§ YOUR GOAL:
Copy every line of the material below word for word.

§ SOURCE DATA:

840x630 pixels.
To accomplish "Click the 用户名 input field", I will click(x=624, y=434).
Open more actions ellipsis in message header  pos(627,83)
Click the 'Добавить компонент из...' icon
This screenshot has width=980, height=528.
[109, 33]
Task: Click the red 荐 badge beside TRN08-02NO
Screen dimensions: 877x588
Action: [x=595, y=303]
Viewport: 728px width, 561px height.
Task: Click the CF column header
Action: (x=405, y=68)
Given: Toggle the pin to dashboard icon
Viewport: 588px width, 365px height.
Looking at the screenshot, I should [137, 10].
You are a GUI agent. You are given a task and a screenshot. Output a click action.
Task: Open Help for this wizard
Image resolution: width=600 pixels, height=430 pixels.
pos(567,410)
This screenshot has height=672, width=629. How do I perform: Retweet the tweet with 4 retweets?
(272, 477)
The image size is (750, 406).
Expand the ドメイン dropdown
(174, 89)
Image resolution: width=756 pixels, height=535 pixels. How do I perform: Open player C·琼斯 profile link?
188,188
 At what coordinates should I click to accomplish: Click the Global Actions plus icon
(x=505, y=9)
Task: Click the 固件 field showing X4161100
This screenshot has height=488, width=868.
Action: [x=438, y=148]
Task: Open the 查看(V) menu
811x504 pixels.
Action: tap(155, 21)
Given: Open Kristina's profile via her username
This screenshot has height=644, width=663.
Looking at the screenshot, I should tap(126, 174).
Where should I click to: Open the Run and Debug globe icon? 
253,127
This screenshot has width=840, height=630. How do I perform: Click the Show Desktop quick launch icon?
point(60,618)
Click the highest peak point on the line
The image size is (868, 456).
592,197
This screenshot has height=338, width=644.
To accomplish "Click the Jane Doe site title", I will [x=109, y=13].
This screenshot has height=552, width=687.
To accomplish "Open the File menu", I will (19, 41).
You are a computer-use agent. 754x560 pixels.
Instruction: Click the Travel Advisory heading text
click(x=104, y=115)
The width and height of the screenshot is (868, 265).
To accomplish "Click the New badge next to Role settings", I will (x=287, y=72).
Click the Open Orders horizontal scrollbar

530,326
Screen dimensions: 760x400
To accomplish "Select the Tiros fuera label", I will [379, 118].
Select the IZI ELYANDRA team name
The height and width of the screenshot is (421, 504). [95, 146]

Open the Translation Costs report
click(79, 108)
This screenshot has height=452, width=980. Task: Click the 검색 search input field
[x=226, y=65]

§ ANSWER TO THE EXERCISE:
840x630 pixels.
To accomplish "Click the 用户名 input field", I will click(x=624, y=434).
Open more actions ellipsis in message header  pos(627,83)
Click the 'Добавить компонент из...' icon
This screenshot has width=980, height=528.
[109, 33]
Task: Click the red 荐 badge beside TRN08-02NO
Screen dimensions: 877x588
Action: [x=595, y=303]
Viewport: 728px width, 561px height.
Task: Click the CF column header
Action: (x=405, y=68)
Given: Toggle the pin to dashboard icon
Viewport: 588px width, 365px height.
Looking at the screenshot, I should [137, 10].
You are a GUI agent. You are given a task and a screenshot. Output a click action.
Task: Open Help for this wizard
Image resolution: width=600 pixels, height=430 pixels.
pos(567,410)
This screenshot has height=672, width=629. How do I perform: Retweet the tweet with 4 retweets?
(272, 477)
The image size is (750, 406).
Expand the ドメイン dropdown
(174, 89)
Image resolution: width=756 pixels, height=535 pixels. How do I perform: Open player C·琼斯 profile link?
188,188
 At what coordinates should I click to accomplish: Click the Global Actions plus icon
(x=505, y=9)
Task: Click the 固件 field showing X4161100
This screenshot has height=488, width=868.
Action: [x=438, y=148]
Task: Open the 查看(V) menu
811x504 pixels.
Action: tap(155, 21)
Given: Open Kristina's profile via her username
This screenshot has height=644, width=663.
Looking at the screenshot, I should tap(126, 174).
Where should I click to: Open the Run and Debug globe icon? 
253,127
This screenshot has width=840, height=630. How do I perform: Click the Show Desktop quick launch icon?
point(60,618)
Click the highest peak point on the line
The image size is (868, 456).
592,197
This screenshot has height=338, width=644.
To accomplish "Click the Jane Doe site title", I will [x=109, y=13].
This screenshot has height=552, width=687.
To accomplish "Open the File menu", I will (19, 41).
You are a computer-use agent. 754x560 pixels.
Instruction: Click the Travel Advisory heading text
click(x=104, y=115)
The width and height of the screenshot is (868, 265).
To accomplish "Click the New badge next to Role settings", I will (x=287, y=72).
Click the Open Orders horizontal scrollbar

530,326
Screen dimensions: 760x400
To accomplish "Select the Tiros fuera label", I will [379, 118].
Select the IZI ELYANDRA team name
The height and width of the screenshot is (421, 504). [95, 146]

Open the Translation Costs report
click(79, 108)
This screenshot has height=452, width=980. Task: Click the 검색 search input field
[x=226, y=65]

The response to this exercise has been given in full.